Question: Breaking strength rope question

Although a very general question... does the rope break or not?

A 100 kg weight is hung from the center of a 1/4" polypropelene rope making an angle of 10 degrees at both ends with the horizontal.  According to some characteristics, the breaking strength of the rope is 1125 lbs or 5kN.  The safe load (safety factor of 12) drops the weight to  93.8 lbs or 0.417kN. Find the tension in the rope?  Is it strong enough?

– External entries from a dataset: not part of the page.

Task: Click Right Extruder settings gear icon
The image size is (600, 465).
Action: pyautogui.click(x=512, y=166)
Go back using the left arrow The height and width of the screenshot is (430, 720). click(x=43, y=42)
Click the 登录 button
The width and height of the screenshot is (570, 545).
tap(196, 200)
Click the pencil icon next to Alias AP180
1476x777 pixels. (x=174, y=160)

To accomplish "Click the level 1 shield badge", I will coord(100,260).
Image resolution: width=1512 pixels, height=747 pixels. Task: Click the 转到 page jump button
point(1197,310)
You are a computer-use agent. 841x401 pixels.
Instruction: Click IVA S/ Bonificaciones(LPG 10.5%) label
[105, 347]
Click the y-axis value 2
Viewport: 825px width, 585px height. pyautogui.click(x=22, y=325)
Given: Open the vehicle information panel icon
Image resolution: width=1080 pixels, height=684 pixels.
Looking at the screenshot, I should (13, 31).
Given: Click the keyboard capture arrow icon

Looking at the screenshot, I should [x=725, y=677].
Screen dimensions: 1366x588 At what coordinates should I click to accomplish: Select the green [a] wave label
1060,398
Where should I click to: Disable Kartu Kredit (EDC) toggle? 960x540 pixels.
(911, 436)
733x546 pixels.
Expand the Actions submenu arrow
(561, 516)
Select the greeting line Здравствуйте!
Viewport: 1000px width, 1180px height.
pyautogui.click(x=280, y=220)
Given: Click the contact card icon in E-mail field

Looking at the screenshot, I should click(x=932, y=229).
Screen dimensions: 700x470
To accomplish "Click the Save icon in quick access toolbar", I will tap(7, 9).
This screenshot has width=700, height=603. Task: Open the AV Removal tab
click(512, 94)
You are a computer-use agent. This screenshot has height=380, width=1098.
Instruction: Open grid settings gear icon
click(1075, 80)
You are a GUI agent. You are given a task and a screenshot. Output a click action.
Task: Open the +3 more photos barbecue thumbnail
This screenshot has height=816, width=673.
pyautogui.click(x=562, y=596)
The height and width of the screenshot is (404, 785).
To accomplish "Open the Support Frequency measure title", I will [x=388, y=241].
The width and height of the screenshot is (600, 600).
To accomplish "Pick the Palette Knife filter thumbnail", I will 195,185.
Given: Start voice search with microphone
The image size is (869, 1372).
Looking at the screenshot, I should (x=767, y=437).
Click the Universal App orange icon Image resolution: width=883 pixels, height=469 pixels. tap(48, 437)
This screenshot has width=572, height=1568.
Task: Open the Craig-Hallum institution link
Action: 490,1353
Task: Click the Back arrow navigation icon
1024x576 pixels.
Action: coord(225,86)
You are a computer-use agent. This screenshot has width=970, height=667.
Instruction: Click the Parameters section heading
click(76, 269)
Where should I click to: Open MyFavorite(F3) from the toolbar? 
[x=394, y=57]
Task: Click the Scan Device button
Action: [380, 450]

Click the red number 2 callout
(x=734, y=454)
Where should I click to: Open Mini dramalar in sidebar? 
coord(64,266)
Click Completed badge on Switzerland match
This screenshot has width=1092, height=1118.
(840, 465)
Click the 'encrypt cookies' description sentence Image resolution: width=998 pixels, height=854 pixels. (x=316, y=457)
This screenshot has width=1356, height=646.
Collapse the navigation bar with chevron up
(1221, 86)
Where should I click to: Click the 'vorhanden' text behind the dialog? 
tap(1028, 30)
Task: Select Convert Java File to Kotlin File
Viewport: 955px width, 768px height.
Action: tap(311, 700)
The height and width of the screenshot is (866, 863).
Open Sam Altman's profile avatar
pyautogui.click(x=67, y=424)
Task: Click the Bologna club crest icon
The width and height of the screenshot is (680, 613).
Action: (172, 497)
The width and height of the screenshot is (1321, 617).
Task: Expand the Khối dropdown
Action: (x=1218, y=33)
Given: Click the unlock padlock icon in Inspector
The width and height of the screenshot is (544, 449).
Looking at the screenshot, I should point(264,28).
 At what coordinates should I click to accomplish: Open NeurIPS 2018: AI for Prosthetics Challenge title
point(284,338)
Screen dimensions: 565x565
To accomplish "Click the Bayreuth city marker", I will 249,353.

Fairly easy to solve in Maple - just two equations two unknowns making t1 tension on one side and t2 tension on the other side

eq1 := t1*cos(80*Pi*(1/180))+t2*cos(80*Pi*(1/180)) = 100*9.8 # ΣFy=mg

eq2 := t1*sin(80*Pi*(1/180))-t2*sin(80*Pi*(1/180)) = 0 #ΣFx=0 hence basically t1=t2

solve([eq1,eq2])

                 {t1 = 2821.797537, t2 = 2821.797537}

Therefore the tension on the rope t1=t2 is 2821 N  (looks like way beyond the safety factor) so this means the rope will not break, correct?  or is it that the total tension becomes t1+t2=5642 N putting us over the 5kN and the rope breaks?